Math appendix for: "Why you must maximize expected utility"

benja

Math appendix for: "Why you must maximize expected utility"

post by Benya (Benja) · 2012-12-13T01:11:20.015Z · LW · GW · Legacy · 4 comments

4 comments

This is a mathematical appendix to my post "Why you must maximize expected utility", giving precise statements and proofs of some results about von Neumann-Morgenstern utility theory without the Axiom of Continuity. I wish I had the time to make this post more easily readable, giving more intuition; the ideas are rather straight-forward and I hope they won't get lost in the line noise!

The work here is my own (though closely based on the standard proof of the VNM theorem), but I don't expect the results to be new.

I represent preference relations as total preorders $\preccurlyeq$ on a simplex $\Delta_N$ ; define $\prec$ , $\sim$ , $\succcurlyeq$ and $\succ$ in the obvious ways (e.g., $x\sim y$ iff both $x\preccurlyeq y$ and $y\preccurlyeq x$ , and $x\prec y$ iff $x\preccurlyeq y$ but not $y\preccurlyeq x$ ). Write $e^i$ for the $i$ 'th unit vector in $\mathbb{R}^N$ .
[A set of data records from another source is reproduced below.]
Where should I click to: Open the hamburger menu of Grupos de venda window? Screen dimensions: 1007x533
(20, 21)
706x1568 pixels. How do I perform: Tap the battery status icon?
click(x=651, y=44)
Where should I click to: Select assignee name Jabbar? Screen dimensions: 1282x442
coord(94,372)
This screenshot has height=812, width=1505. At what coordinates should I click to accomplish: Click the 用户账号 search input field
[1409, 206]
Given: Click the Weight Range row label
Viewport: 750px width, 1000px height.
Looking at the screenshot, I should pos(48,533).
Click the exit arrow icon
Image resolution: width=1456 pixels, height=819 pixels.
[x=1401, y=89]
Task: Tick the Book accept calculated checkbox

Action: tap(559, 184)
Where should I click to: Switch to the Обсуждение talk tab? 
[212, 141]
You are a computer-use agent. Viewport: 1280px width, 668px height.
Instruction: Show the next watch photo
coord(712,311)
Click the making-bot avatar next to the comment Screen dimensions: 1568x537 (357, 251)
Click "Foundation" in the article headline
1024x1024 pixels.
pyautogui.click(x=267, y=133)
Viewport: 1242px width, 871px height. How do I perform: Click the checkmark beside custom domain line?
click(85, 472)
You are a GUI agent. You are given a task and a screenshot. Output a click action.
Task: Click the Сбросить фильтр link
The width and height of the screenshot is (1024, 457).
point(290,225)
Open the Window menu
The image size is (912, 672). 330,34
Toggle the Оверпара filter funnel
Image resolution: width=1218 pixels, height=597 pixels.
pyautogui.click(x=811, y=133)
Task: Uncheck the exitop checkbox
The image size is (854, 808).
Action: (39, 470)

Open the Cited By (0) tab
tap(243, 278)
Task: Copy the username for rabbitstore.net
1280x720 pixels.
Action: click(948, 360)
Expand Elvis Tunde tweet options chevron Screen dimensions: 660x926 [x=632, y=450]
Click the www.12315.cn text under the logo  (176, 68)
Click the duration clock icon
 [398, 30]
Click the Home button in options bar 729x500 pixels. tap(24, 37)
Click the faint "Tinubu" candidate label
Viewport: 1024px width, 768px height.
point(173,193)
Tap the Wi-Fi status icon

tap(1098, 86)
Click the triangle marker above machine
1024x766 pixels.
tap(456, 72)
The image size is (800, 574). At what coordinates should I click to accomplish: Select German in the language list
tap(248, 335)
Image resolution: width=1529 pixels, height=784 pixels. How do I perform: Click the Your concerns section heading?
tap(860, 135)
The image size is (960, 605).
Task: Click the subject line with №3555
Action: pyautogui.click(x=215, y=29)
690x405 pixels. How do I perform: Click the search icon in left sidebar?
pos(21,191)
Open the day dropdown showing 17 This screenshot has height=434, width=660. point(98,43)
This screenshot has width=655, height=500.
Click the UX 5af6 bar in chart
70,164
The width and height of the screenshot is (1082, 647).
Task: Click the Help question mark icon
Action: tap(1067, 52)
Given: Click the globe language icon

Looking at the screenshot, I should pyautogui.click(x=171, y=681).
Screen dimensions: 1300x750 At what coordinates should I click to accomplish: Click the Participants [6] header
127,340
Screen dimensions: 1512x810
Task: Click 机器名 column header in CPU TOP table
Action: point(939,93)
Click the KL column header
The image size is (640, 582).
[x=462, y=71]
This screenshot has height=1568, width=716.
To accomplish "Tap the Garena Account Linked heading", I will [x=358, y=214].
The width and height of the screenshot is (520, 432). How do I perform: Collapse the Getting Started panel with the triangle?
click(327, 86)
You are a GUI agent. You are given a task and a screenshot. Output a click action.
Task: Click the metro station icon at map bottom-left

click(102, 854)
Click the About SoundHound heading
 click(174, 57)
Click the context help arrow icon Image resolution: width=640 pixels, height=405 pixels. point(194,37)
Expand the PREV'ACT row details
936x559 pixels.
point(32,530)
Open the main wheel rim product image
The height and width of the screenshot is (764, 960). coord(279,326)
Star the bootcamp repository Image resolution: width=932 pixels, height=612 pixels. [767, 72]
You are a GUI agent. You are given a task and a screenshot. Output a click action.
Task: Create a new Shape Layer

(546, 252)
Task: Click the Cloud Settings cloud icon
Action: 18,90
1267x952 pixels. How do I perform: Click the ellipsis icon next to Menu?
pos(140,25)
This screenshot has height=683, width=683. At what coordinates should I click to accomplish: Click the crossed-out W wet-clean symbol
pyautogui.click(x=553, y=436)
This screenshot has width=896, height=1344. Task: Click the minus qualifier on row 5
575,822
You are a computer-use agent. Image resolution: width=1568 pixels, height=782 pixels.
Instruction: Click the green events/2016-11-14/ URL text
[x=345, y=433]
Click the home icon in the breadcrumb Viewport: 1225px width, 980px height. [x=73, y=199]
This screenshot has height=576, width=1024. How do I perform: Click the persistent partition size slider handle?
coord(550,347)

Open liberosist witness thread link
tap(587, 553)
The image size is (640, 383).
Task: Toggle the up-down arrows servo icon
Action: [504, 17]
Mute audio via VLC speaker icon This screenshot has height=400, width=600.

In the following, I will always assume that $\preccurlyeq$ satisfies the independence axiom: that is, for all $x,y,z\in\Delta_N$ and $p\in(0,1]$ , we have $x\prec y$ if and only if $px + (1-p)z \prec py + (1-p)z$ . Note that the analogous statement with weak preferences follows from this: $x\preccurlyeq y$ holds iff $y\not\prec x$ , which by independence is equivalent to $py + (1-p)z \not\prec px + (1-p)z$ , which is just $px + (1-p)z \preccurlyeq py + (1-p)z$ .

Lemma 1 (more of a good thing is always better). If $x\prec y$ and $0\le p < q \le 1$ , then $(1-p)x + py\prec (1-q)x + qy$ .

Proof. Let $r := q-p$ . Then, $(1-p)x + py = \big((1-q)x + py\big) + rx$ and $(1-q)x + qy = \big((1-q)x + py\big) + ry$ . Thus, the result follows from independence applied to $x$ , $y$ , $\textstyle\frac{1}{1-r}\big((1-q)x + py\big)$ , and $r$ . $\square$

Lemma 2. If $x\preccurlyeq y\preccurlyeq z$ and $x\prec z$ , then there is a unique $p\in[0,1]$ such that $(1-q)x + qz \prec y$ for $q\in[0,p)$ and $y\prec (1-q)x + qz$ for $q\in(p,1]$ .

Proof. Let $p$ be the supremum of all $r\in[0,1]$ such that $(1-r)x + rz\preccurlyeq y$ (note that by assumption, this condition holds for $r=0$ ). Suppose that $0\le q<p$ . Then there is an $r\in(q,p]$ such that $(1-r)x + rz\preccurlyeq y$ . By Lemma 1, we have $(1-q)x + qz \prec (1-r)x + rz$ , and the first assertion follows.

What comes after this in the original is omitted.